Some listings include Paragraph C criteria as an alternative pathway, which applies to serious and persistent mental disorders with a documented history of at least two years and evidence of ongoing medical treatment alongside marginal adjustment in daily functioning.

When a Listing Isn't Met — The RFC Path

Many successful mental health SSDI claims are approved not because they meet a specific listing, but because the claimant's RFC establishes they cannot sustain competitive employment. This is where the nuance gets significant.

An RFC for a mental health condition might document limitations like:

  • Inability to maintain concentration for extended periods
  • Difficulty responding appropriately to supervisors or coworkers
  • Inability to handle workplace stress or adapt to routine changes
  • Limited capacity to understand and carry out complex instructions

A claimant who doesn't satisfy Paragraph B or C criteria outright may still be approved if the RFC — combined with their age, education, and work history — rules out all available jobs. This is why two people with the same diagnosis can have very different outcomes.

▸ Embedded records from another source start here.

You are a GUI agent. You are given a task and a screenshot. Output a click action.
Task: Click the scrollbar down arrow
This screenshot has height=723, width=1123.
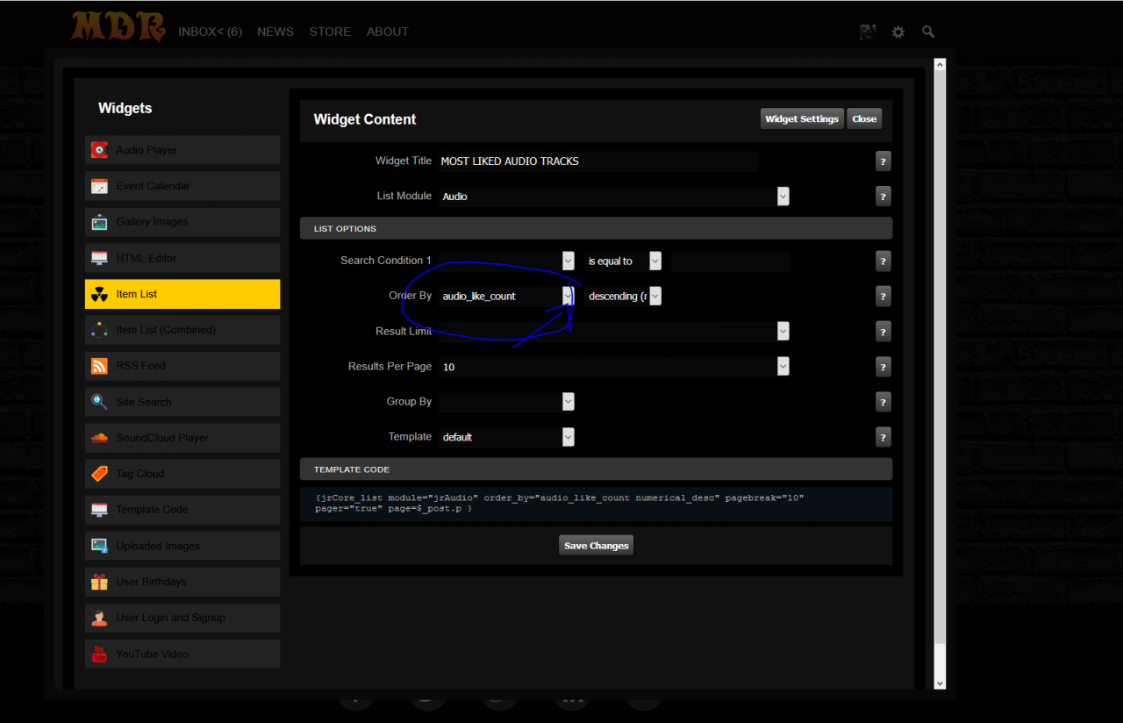click(x=940, y=684)
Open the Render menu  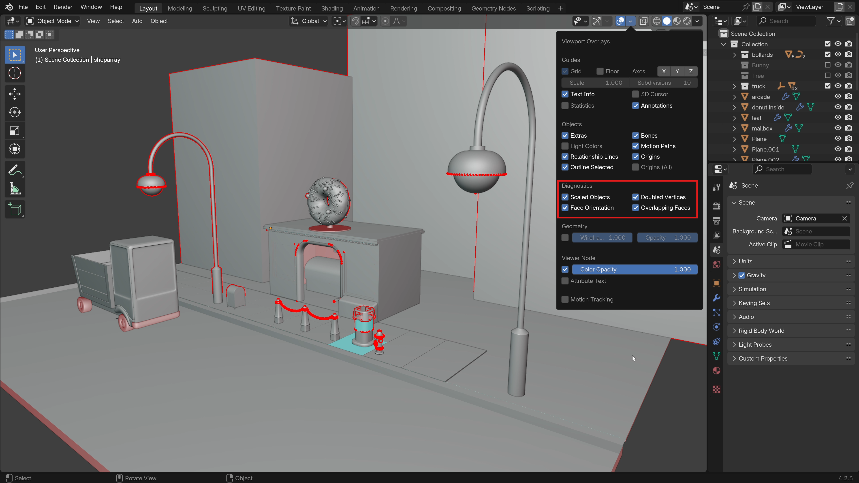63,7
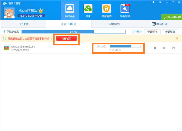The height and width of the screenshot is (131, 182).
Task: Click the 全部取消 button
Action: coord(170,31)
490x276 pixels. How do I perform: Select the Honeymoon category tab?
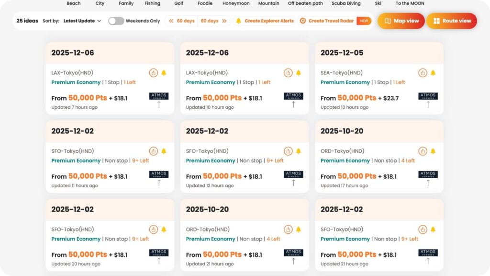(236, 3)
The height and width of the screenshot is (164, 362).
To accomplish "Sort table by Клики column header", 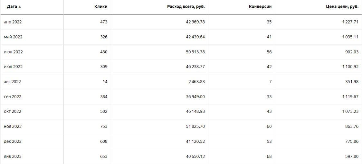I will (102, 7).
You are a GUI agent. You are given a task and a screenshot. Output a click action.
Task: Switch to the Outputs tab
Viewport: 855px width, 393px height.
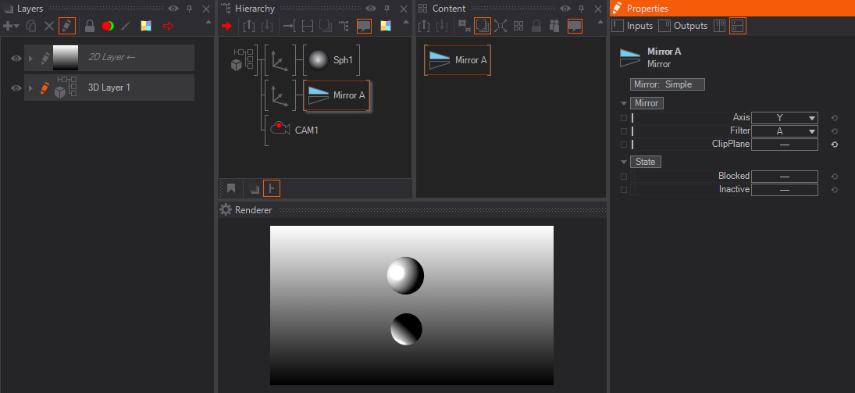pyautogui.click(x=683, y=26)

Variables That Shape Individual Outcomes

Several factors directly affect how a mental health SSDI claim is evaluated:

  • Severity and documentation: A well-documented treatment history — therapy notes, psychiatric evaluations, hospitalizations, medication records — carries significant weight. Gaps in treatment can create evidentiary problems.
  • Work credits: SSDI requires a qualifying work history. The number of credits needed depends on your age at onset. Without sufficient credits, SSDI isn't available regardless of the medical picture. (SSI, which has no work history requirement, operates under different financial eligibility rules.)
  • Substantial Gainful Activity (SGA): If you're earning above the SGA threshold — which adjusts annually — the SSA will generally find you not disabled at Step 1. For 2025, that threshold is $1,620/month for non-blind individuals.
  • Age: Older claimants often have access to medical-vocational grid rules that younger claimants do not, which can affect outcomes at Step 5.
  • Co-occurring conditions: Mental health conditions frequently exist alongside physical impairments. The SSA is required to consider all impairments in combination — a combined profile sometimes establishes disability where individual conditions might not.
  • Application stage: Initial applications for mental health claims are denied at higher rates than some physical conditions. Many are approved at the ALJ hearing stage after reconsideration is denied — a process that can take a year or longer.

What the Documentation Gap Looks Like in Practice

Two claimants can both have a PTSD diagnosis from the same provider and reach opposite outcomes. One has years of documented psychiatric treatment, a consistent clinical record showing marked limitations, and an RFC that rules out even simple, routine work. The other has a diagnosis but limited treatment records and continues working part-time above the SGA threshold. 🧩

The condition is the same. The evidentiary and functional picture is entirely different.

That gap — between having a recognized mental disorder and demonstrating its disabling impact in SSA-specific terms — is where most mental health SSDI claims are won or lost. How that plays out depends entirely on your own medical record, work history, and the specific evidence you're able to assemble.